I keep staring at the number.
52.
Fifty-two weeks of showing up to write this newsletter. A full year of commitment I never planned to make.
If you’d asked me in January whether I’d still be here in December, I would’ve laughed and told you I had “proper work” to do.
But something shifted along the way, and it’s the kind of shift that matters more than any revenue target I hit this year.
And I’m not the only one. Hundreds of you have been on this journey with me, building your own habits, finding your own voices, doing the work nobody sees.
From Obligation to Obsession
A year ago, writing felt like homework. I scheduled it like a dentist appointment. Everyone said content was important, so I forced myself to show up.
Now I find myself opening my laptop at 11pm because an idea won’t wait. I sneak away during family dinners to capture a thought. I’ve become the person I used to judge.
The distance between “should” and “want to” is where everything interesting happens. When work stops being obligation and becomes compulsion, you’ve found something real. Not hobby-real. Career-defining real.
That shift doesn’t happen because you set better goals. It happens because you show up long enough for the work to get under your skin.
Quote of the Week
“You don’t find your voice. You build it by using it.”
Austin Kleon
Voice isn’t something you discover in a workshop or download from a template. You earn it by putting words on the page until the uncomfortable ones start feeling true. That’s what this year taught me.
What Consistency Actually Looks Like
Everyone talks about building habits, but nobody tells you what happens between starting and arriving.
You begin by performing. Every sentence gets over-edited. You second-guess your ideas and worry about sounding stupid. The work is competent but lifeless. Most people quit here.

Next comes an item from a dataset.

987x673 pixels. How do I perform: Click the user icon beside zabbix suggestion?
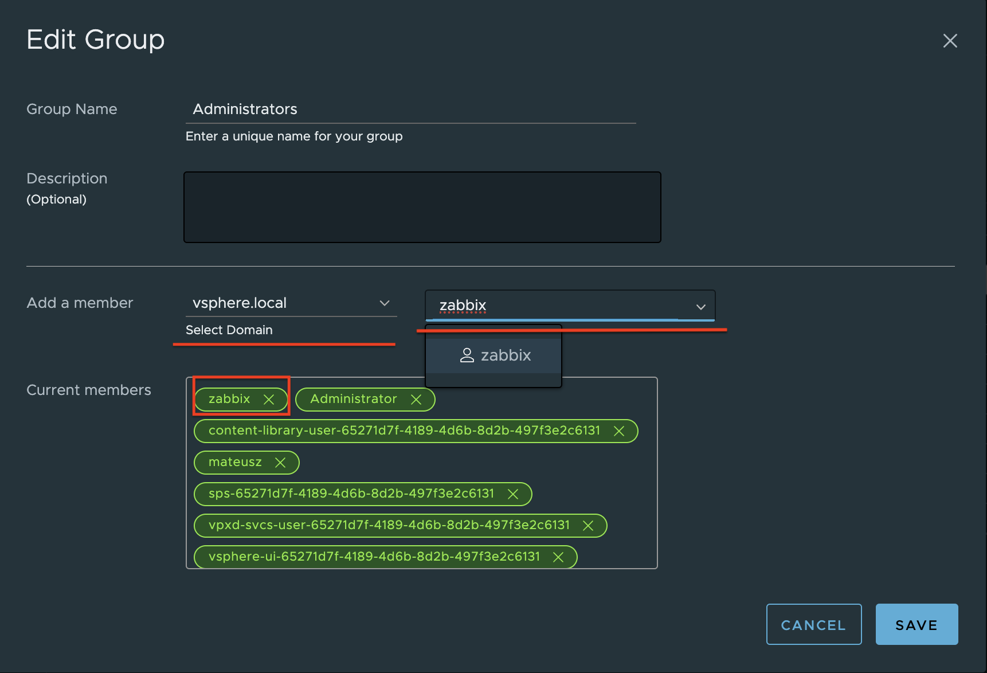point(467,355)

Then you hit the mechanical phase. You’ve built the rhythm, but it still feels like going through motions. You show up weekly, hit publish, move on. The quality improves because repetition does that, but you’re not yet obsessed. This stage tests your patience more than your skill.
And then one day you realize the work is writing itself through you. Ideas interrupt your shower. You resent meetings because they steal thinking time. You’ve stopped asking “should I write this?” and started asking “how do I make this sharper?”
Most advice tells you to find your passion. That’s backwards. Passion finds you when you stay consistent long enough to cross over.
What Changed That I Didn’t Expect
Writing publicly pulled me out of my finance bubble and connected me with operators, founders, and thinkers I’d never have met otherwise. My thinking got sharper because I was finally exposed to different frameworks and challenges. One industry makes you predictable. Multiple perspectives make you valuable.
I used to have vague opinions about things. Now I have positions I can defend. Writing forces you to commit to an idea and follow it to its logical end. That clarity shows up everywhere: client calls, strategy decisions, difficult conversations.
Last Friday, one of my investors told me what I’m doing is “a public service” for women who want to start businesses but don’t think they’re brave enough. I wasn’t trying to build that. But showing up consistently created something bigger than I planned.
Your Move
If you’re performing because you think you should, stop. Life’s too short for that crap.
But if you’re showing up consistently and it still feels mechanical, don’t quit. You’re closer than you think. The shift from mechanical to magnetic happens in week 30, or week 45, or week 52. You don’t see it coming, and then suddenly it’s there.
And if you’ve been sitting on the sidelines, reading but not writing?
Start.
You think you have nothing interesting to say. You’re wrong.
You think your industry is too boring, your life too normal, your insights too obvious. Also wrong.
The women who need to hear from you are one step behind where you are right now. They need to know what you figured out last month, last quarter, last year. Your “obvious” is someone else’s rocket science.
Writing online isn’t about performing to be the smartest person in the room. The value is in saying what you genuinely think instead of what you think you should.
This newsletter started as an experiment. It became the most important business decision I made this year. It taught me what happens when you stop performing and start creating. That lesson is worth more than any course I could take.
So do it on your terms, but do it. The upside is bigger than you think.
Thank you for reading, replying, and thinking alongside me this year.
This only works because you’re here.
We are the women who left the golden handcuffs behind. Who choose building over climbing. Who’d rather bet on ourselves than wait for permission.
We don’t do it the way we were told. We’re tired of being told what to do, how to do it, and when to do it.
We do it scared, we do it messy, we do it real. We show up when the going gets tough, when we feel the entire universe is conspiring against us.
We are mavericks. You belong here.
So whatever you are celebrating this week – Christmas, Hanukkah or something else entirely – I hope it’s full of the people who matter.